The Communiqué on the Principles of Venture Capital Investment Companies (III-48.3) (“Communiqué”) as prepared by the Capital Markets Board (“CMB”) on the basis of articles 48 and 49 of the CMLaw to regulate the principles applicable to venture capital investment companies (“VC Investment Companies”) is in force and effect and contains detailed regulations on the issue.
What are VC Investment Companies?
Article 4 of the Communiqué defines VC Investment Companies as a capital market institution, which was incorporated, or has been converted through amendments to its articles of association, to issue its shares to manage a portfolio composed of venture capital investments, capital market instruments and other assets and rights to be determined by the CMB under the principles and procedures established in the Communiqué and which may engage in other activities allowed in the Communiqué within the limits established under Article 48 of the CMLaw, and holds the status of a joint-stock company subject to the registered capital system. Using this definition as a starting point, the fundamental elements that distinguish VC Investment Companies from other companies are that:
- VC Investment Companies may either be directly incorporated as or converted into joint stock corporations subject to the registered capital system,
- their purpose is to engage in venture capital investments; and
- they issue shares to fulfill this purpose.

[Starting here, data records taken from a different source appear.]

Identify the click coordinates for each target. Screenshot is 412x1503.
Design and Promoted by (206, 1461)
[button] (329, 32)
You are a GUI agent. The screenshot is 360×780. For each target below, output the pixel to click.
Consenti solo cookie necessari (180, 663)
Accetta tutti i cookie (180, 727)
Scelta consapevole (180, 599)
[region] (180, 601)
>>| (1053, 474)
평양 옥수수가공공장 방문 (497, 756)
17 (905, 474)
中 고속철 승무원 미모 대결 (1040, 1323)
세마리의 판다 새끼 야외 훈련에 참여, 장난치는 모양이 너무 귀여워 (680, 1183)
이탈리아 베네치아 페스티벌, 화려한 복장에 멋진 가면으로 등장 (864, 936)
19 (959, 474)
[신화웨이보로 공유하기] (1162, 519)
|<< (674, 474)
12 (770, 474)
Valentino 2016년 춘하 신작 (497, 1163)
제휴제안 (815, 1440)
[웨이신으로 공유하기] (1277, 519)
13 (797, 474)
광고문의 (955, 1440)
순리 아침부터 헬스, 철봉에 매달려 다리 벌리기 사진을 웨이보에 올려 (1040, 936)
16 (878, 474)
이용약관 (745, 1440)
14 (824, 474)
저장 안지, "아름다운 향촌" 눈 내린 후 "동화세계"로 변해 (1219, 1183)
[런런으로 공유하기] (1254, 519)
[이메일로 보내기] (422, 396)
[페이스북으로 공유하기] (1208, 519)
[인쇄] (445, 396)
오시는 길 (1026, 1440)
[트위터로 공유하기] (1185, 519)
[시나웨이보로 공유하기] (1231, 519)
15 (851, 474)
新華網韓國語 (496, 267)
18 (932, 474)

Due to VC Investment Companies having been constituted as joint stock corporations, the investors of the VC Investment Companies hold the position of “shareholder” and may exercise the rights of shareholders (such as collecting dividends) with respect to the VC Investment Companies.
VC Investment Companies are only one type of company capable of venture capital investments. Since the decision to invest in venture capital is an investment decision, natural persons or other commercial enterprises may also utilize such opportunity.